Your basic dental care should include the following activities at the minimum:
- Twice-daily brushing, and once should be just before bedtime
- Daily flossing, just before bedtime
- Fluoridated toothpaste
- Annual dental checkups and teeth cleanings
These activities are the minimum recommended by the American Dental Association to maintain good oral hygiene. Ideally, brushing and flossing after each meal or snack will help reduce decay and gum disease, but realistically, that’s not always possible. However, brushing and flossing more than the recommended minimum will provide better dental health.
Is Twice-Daily Brushing Your Habit?
Brushing twice daily is fundamental to a good dental hygiene program. Brushing removes most of the food particles that lodge between your teeth and most of the bacteria that remain in your mouth after eating. When the food particles remain, they settle between your teeth, and bacteria begin to turn them into plaque, which can only be removed by your dentist. When plaque remains on the teeth, inflammation sets in, and gum disease starts. So, brushing twice daily is a basic essential for good dental health.

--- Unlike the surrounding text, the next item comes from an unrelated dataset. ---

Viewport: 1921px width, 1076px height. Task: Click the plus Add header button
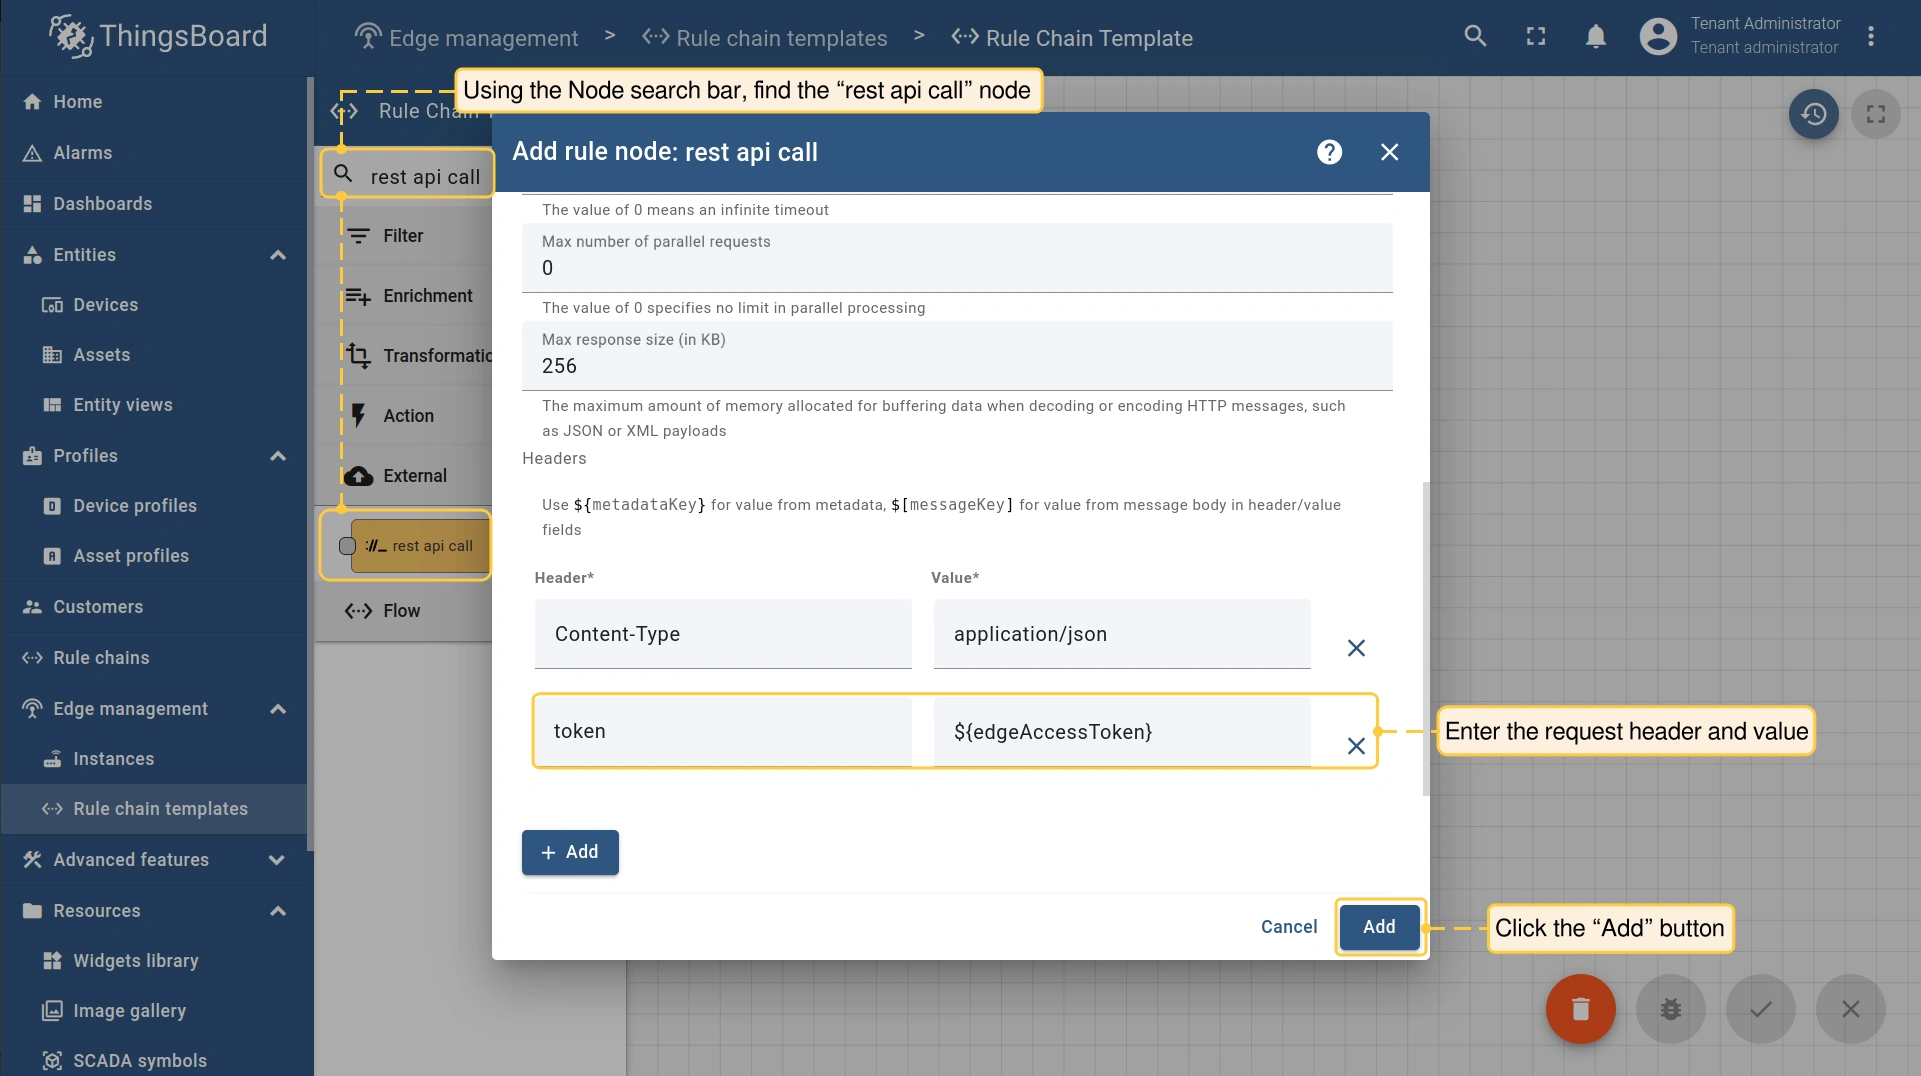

When you brush, use a soft-bristled toothbrush with uneven bristles to provide the maximum cleaning for your teeth. Each quadrant of your mouth should be brushed for at least 30 seconds, so your brushing routine should take two full minutes. A quadrant is defined as:
- The upper right side of your jaw
- The lower right side of your jaw
- The upper left side of your jaw
- The lower left side of your jaw
Use gentle pressure when you brush to avoid striations in your tooth enamel. More pressure and faster motions won’t help. It will only damage your tooth enamel. Use gentle pressure and a slow circular motion with back-and-forth strokes for best results.
Replace your toothbrush every three months or sooner if you’ve been ill and have recuperated. It doesn’t matter whether you use a manual toothbrush or an electric one as long as it has soft, uneven bristles and is appropriately sized for your mouth. Use your personal needs as a guideline rather than the toothbrush package. Not all adults need larger toothbrushes, and not all children need smaller ones. If the bristles start to fray or break down, replace your toothbrush even if it hasn’t been three months.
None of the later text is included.